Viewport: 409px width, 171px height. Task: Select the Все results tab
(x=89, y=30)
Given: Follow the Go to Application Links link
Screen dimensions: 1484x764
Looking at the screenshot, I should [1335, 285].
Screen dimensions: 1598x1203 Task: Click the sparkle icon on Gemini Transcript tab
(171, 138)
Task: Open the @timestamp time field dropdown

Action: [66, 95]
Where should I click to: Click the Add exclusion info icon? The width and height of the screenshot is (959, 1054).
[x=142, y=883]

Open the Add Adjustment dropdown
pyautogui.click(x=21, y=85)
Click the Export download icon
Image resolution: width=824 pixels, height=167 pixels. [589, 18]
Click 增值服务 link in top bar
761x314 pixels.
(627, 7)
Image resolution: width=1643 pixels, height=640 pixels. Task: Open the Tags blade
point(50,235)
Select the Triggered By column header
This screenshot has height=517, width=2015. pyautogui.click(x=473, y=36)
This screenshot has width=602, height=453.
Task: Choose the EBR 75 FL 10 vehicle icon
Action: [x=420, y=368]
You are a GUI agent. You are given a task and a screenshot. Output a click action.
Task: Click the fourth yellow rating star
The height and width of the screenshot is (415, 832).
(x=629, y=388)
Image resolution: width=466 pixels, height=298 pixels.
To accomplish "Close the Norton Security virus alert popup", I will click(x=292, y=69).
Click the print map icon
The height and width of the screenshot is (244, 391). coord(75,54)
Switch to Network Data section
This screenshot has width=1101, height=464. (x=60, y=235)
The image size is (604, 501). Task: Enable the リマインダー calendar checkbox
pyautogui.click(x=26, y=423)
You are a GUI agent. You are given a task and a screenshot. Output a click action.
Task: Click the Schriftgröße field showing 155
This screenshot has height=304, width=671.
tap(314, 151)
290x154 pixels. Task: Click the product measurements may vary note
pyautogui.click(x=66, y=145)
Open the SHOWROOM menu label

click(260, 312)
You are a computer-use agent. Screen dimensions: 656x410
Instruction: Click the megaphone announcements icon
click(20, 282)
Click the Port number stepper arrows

Your goal:
If a line in the records includes "link", it counts toward the total; report that total by itself.

Exercise answer:
2